Riley says it's not just jargon, but executives' propensity to push action that alienates employees. "At the top level, people are talking with language that is very action-oriented, things like 'We are trying to inject speed' or 'We are engineering our success,'" she says. "A boss needs to be able to shift from using the language of speed and urgency to the language of inclusiveness: Here is what we are doing, and here's what we need you to do."

Bottom line, says Walters, the key to implementing real change is to respect workers' need for quality, timely information. "When it comes down to it, organizations are people working together to meet goals," she says. "They're not inhuman machines. Change efforts fail because the language used to present them fails to recognize there are people involved."
So how do you choose the right language for explaining change to the people who have to carry it out? Patricia Riley, a communication professor at USC, suggests spending almost as much time preparing to present your change plan as you do formulating it.

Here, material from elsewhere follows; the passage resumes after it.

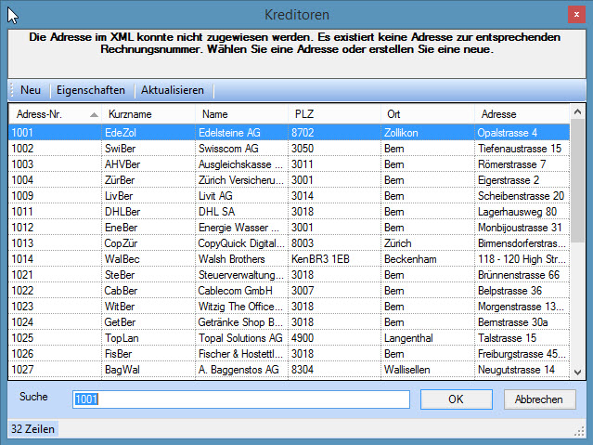This screenshot has width=593, height=445.
Task: Click the Neu toolbar button
Action: pos(30,90)
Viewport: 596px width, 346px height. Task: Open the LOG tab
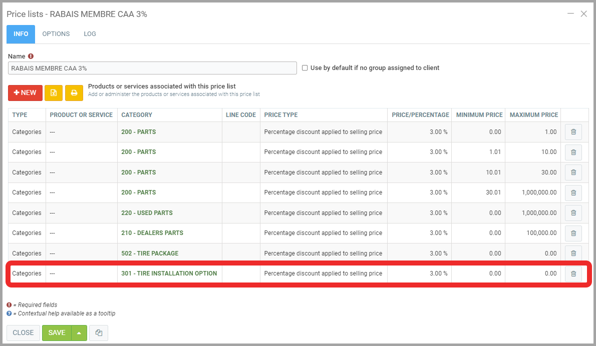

Managers should first brainstorm a long list of metaphors and sentences they might use to describe the change and how it will affect employees. Then, Riley says, it's helpful to decide on a title or phrase that people will remember. "You need to decide what the overarching umbrella phrase for the change is going to be," she says. "It has to have a name that is both going to resonate with people in terms of the change and also be memorable."

For Jonathan Kramer, a San Diego-based business psychologist, perhaps the most important word to include in any presentation about change is "because." He cites a study by social psychologist Ellen Langer that showed the power of that word. When people making a request - to cut in the line at the bank or to take someone else's seat on a bus, for instance - added the word "because" to their question, the cooperation rate increased from 60 percent to 94 percent, the study found.